*Exercise instructions:* The result should be the lines from the one that contains "Task: Click the notification bell icon" to the final line of the entries below, copied exactly and with no pictures.

Items from a data source:

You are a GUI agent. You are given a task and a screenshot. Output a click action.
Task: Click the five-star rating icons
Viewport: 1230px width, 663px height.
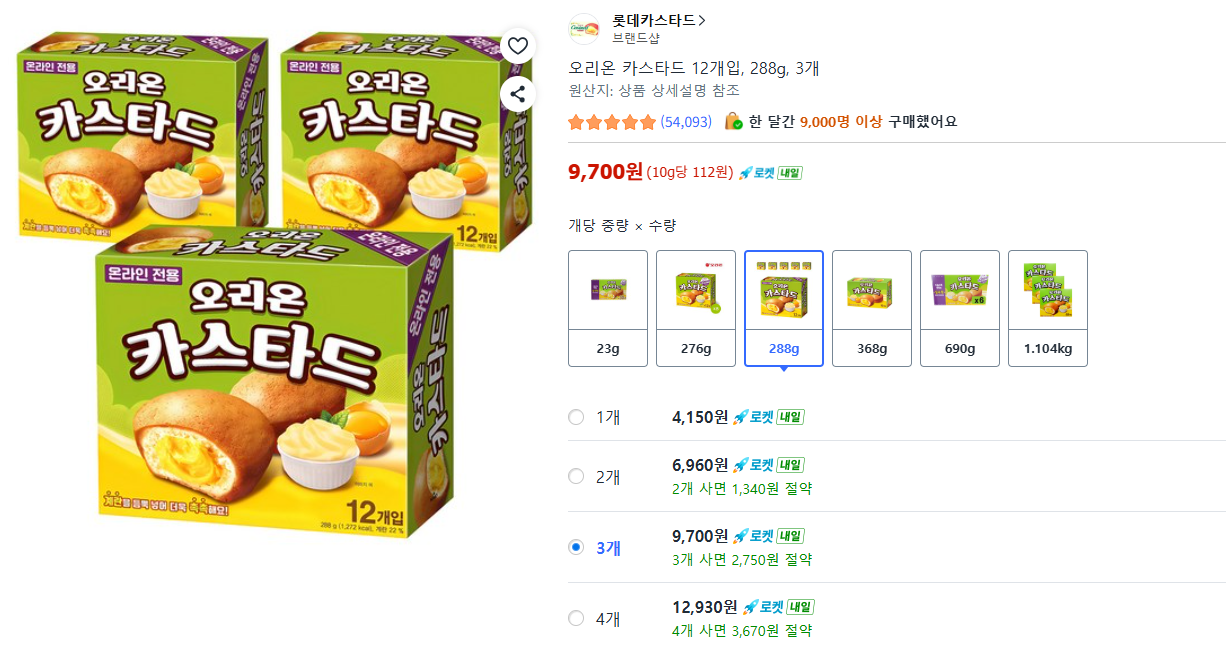click(x=611, y=122)
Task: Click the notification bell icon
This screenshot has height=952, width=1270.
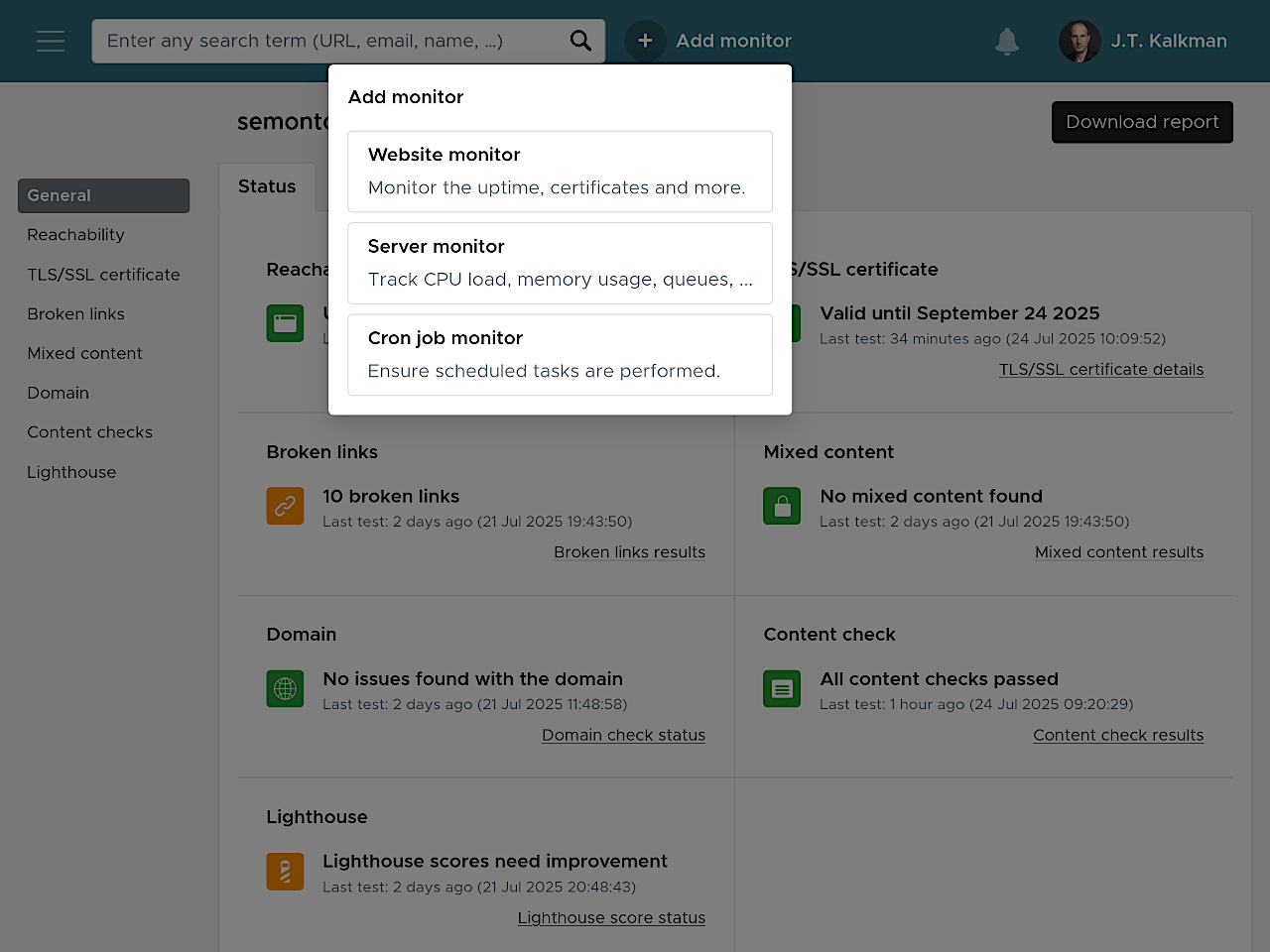Action: [x=1007, y=41]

*Output of the exercise:*
Task: Click the notification bell icon
This screenshot has height=952, width=1270.
Action: [x=1007, y=41]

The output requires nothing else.